Excerpts from a dataset:
--------

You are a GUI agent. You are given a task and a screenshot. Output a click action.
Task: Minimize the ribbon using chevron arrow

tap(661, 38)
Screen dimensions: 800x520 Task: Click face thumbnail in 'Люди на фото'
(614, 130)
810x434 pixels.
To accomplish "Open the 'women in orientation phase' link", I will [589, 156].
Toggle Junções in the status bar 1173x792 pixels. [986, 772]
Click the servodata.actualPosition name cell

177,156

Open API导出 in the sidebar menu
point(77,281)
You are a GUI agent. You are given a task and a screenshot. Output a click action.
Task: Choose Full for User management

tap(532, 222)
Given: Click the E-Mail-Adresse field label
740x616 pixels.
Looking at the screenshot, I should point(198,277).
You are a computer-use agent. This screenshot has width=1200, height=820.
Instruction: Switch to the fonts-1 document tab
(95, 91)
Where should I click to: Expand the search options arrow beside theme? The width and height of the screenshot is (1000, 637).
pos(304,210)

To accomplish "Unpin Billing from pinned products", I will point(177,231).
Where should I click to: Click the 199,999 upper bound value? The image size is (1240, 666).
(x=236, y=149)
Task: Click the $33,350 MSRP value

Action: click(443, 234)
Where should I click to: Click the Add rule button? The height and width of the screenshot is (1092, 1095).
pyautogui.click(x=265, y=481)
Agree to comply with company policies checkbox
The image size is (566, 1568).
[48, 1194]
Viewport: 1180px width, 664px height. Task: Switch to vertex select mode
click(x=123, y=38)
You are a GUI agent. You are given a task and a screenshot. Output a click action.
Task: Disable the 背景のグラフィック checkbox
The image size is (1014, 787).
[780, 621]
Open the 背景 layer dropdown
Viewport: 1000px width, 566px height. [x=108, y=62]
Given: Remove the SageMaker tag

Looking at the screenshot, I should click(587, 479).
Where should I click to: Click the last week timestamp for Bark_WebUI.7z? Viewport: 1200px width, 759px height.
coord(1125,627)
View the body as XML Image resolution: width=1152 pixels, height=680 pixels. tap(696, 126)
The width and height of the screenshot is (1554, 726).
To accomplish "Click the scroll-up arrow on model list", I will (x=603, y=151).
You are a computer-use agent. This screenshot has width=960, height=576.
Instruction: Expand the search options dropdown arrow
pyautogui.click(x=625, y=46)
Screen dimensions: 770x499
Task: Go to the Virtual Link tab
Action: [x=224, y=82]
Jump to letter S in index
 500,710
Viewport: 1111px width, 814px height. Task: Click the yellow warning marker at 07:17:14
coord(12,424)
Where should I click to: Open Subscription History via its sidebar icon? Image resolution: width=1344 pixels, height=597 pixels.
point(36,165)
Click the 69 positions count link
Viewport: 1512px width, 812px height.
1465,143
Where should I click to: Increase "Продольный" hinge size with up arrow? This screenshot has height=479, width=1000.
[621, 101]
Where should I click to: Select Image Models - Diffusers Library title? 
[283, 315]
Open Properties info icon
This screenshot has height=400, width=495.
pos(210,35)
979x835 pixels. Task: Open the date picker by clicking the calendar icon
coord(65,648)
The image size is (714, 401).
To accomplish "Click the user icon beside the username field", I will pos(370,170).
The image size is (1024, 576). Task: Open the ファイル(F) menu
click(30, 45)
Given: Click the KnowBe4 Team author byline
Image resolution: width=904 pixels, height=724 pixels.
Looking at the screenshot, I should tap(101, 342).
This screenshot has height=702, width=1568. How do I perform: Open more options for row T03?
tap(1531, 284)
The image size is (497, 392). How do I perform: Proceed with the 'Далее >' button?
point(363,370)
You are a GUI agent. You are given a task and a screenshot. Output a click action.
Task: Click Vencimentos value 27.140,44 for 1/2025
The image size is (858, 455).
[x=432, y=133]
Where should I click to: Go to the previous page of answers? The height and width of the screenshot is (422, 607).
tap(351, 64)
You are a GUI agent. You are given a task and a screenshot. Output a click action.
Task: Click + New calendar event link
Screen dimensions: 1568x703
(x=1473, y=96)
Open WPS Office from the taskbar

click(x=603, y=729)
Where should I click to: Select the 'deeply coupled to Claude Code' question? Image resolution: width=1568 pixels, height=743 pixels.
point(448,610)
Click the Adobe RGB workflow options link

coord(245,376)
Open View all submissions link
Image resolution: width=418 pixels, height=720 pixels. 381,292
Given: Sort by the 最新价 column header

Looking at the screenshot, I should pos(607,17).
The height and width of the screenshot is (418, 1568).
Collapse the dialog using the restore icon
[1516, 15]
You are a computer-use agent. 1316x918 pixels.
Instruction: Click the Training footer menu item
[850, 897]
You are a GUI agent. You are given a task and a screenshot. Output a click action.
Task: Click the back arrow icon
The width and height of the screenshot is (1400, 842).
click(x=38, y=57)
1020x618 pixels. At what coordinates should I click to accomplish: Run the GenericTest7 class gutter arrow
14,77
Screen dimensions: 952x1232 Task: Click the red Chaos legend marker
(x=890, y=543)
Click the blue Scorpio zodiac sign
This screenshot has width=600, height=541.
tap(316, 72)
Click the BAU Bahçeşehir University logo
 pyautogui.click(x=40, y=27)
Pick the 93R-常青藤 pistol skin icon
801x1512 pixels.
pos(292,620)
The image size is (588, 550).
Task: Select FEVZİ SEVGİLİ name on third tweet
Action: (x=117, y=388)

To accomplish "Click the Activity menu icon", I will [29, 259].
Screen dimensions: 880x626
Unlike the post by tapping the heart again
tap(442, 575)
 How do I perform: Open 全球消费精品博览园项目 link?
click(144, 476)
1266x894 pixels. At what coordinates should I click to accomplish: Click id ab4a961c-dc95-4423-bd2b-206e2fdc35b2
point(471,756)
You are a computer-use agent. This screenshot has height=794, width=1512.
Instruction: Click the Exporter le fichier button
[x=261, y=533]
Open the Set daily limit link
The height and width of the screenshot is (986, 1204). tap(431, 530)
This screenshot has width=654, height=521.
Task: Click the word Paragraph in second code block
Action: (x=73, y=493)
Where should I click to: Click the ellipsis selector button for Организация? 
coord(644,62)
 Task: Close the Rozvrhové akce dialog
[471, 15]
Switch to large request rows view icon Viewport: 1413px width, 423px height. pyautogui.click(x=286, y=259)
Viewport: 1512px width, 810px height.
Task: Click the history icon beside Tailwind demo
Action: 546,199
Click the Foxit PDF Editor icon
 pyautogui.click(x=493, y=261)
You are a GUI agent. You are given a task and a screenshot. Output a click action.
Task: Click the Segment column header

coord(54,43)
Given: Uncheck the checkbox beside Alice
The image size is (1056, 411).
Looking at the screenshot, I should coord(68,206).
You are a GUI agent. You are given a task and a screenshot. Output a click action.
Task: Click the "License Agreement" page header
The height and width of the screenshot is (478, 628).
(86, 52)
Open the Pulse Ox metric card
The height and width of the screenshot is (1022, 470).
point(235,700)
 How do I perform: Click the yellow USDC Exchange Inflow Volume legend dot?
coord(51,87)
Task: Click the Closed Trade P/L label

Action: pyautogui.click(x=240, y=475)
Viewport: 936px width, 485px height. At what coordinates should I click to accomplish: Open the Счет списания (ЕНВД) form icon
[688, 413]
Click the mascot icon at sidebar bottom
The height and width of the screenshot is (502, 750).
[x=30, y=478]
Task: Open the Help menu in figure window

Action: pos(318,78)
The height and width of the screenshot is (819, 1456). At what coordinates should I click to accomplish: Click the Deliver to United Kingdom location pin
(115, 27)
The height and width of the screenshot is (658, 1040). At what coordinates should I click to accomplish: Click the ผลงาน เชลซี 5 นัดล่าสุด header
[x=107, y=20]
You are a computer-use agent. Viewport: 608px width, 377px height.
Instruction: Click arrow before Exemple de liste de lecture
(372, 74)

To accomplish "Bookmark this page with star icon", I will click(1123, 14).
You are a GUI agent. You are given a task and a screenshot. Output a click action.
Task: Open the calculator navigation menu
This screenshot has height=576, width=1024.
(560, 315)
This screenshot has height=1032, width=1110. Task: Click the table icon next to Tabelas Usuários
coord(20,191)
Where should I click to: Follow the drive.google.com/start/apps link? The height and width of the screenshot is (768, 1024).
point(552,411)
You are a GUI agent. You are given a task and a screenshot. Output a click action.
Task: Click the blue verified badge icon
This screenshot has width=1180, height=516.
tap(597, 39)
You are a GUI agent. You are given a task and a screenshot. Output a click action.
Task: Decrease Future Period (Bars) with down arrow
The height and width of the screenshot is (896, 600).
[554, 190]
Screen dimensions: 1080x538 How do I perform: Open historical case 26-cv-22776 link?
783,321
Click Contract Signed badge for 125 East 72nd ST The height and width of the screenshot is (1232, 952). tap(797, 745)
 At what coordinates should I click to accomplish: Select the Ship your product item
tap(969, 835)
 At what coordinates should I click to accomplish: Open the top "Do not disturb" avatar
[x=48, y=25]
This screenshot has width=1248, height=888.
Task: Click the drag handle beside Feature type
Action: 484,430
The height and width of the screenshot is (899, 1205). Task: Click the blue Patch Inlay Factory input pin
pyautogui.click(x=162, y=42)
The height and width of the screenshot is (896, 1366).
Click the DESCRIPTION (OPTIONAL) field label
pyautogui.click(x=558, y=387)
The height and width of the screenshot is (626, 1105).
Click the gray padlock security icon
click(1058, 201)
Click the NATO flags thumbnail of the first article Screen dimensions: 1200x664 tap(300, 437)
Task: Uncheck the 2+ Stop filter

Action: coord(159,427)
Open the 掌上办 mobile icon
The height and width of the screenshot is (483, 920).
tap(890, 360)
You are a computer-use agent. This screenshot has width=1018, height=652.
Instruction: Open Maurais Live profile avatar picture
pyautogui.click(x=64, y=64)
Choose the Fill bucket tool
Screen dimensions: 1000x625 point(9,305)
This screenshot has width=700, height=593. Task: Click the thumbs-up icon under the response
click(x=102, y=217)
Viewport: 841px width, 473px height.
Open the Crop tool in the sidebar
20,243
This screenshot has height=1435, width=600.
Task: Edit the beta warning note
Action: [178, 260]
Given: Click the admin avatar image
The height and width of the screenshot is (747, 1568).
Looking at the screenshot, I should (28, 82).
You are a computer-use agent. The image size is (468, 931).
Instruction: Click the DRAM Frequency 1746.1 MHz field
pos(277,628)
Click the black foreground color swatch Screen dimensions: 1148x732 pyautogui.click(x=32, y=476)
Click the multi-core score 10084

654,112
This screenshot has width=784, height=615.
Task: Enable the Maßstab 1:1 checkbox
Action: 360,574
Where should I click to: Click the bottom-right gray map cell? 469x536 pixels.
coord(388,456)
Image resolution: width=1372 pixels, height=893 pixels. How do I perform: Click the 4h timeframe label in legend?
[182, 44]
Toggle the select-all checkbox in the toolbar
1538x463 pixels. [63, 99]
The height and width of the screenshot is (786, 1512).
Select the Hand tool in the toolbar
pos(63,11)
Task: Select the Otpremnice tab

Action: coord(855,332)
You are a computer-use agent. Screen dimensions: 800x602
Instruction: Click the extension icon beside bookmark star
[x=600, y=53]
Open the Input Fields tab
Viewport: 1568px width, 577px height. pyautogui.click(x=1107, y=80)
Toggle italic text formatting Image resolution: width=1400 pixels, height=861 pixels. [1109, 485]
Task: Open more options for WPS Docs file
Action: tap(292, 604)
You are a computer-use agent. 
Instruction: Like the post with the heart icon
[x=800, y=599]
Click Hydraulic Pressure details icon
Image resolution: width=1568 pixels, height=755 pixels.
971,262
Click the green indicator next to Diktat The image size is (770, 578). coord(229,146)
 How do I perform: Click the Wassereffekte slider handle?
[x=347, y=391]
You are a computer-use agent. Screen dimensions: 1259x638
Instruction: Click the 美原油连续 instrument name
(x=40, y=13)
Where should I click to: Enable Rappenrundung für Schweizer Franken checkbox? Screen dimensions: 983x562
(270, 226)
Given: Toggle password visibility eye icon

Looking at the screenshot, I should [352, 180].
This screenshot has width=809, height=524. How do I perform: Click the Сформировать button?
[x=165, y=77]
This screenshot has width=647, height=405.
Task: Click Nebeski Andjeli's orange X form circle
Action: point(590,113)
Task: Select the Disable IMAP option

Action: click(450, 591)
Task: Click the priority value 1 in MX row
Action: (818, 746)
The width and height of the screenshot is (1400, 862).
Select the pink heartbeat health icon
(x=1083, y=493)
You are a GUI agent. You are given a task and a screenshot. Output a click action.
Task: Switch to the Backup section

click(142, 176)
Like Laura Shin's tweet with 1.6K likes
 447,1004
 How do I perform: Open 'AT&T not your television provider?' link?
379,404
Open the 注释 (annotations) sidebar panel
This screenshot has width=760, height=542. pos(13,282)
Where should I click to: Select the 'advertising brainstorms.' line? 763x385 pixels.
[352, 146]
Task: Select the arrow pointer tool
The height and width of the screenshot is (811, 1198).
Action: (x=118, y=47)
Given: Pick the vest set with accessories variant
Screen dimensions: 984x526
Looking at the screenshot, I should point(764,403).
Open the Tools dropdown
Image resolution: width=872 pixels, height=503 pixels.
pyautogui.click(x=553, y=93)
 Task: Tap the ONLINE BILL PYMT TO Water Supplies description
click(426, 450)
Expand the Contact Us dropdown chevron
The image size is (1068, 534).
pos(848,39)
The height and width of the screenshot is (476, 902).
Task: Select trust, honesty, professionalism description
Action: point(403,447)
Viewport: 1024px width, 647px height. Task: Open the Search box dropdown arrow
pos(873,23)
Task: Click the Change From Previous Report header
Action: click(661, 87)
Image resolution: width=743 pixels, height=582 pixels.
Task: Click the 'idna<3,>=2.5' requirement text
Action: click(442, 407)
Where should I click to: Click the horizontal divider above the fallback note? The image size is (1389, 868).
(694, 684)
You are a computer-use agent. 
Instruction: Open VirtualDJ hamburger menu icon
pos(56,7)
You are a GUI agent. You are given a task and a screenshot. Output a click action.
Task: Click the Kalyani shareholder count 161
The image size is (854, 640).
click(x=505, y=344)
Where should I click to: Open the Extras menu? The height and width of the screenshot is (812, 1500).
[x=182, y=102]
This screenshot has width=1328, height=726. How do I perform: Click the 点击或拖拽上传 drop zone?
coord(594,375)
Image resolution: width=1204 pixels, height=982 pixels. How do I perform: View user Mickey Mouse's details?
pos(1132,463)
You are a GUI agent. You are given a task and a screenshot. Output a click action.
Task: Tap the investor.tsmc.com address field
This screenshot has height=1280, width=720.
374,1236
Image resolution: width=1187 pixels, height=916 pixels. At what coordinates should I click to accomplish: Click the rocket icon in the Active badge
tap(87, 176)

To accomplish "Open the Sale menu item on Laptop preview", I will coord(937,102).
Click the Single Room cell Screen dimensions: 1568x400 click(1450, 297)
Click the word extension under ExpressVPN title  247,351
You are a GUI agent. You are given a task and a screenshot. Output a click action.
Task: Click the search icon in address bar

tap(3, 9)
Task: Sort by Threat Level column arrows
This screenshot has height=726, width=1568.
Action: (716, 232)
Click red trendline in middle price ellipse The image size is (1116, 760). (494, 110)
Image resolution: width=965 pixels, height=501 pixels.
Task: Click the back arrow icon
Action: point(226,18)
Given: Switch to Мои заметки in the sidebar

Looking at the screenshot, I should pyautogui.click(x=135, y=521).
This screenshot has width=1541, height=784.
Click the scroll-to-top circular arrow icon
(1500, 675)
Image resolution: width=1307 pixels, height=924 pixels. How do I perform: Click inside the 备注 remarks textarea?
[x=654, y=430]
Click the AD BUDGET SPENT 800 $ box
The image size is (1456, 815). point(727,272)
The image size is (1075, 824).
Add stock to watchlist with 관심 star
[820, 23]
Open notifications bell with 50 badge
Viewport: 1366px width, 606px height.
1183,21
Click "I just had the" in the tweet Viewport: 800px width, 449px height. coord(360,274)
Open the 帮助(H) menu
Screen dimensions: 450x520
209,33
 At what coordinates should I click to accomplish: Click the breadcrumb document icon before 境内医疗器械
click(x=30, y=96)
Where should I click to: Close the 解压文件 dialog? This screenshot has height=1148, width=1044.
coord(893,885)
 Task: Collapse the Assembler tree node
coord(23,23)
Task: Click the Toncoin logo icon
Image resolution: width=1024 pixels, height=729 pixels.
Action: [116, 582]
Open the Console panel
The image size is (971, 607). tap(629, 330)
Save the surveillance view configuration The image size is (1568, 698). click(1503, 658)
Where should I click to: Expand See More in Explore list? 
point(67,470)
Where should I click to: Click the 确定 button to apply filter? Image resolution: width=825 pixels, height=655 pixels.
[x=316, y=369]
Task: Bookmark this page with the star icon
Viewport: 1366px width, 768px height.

--------

EXERCISE OBJECTIVE: Using the data above, reproduce exactly the lines between those holding "Toggle the select-all checkbox in the toolbar" and "You are a computer-use agent. Screen dimensions: 800x602", inclusive, and no others.

EXERCISE RESULT:
Toggle the select-all checkbox in the toolbar
1538x463 pixels. [63, 99]
The height and width of the screenshot is (786, 1512).
Select the Hand tool in the toolbar
pos(63,11)
Task: Select the Otpremnice tab

Action: coord(855,332)
You are a computer-use agent. Screen dimensions: 800x602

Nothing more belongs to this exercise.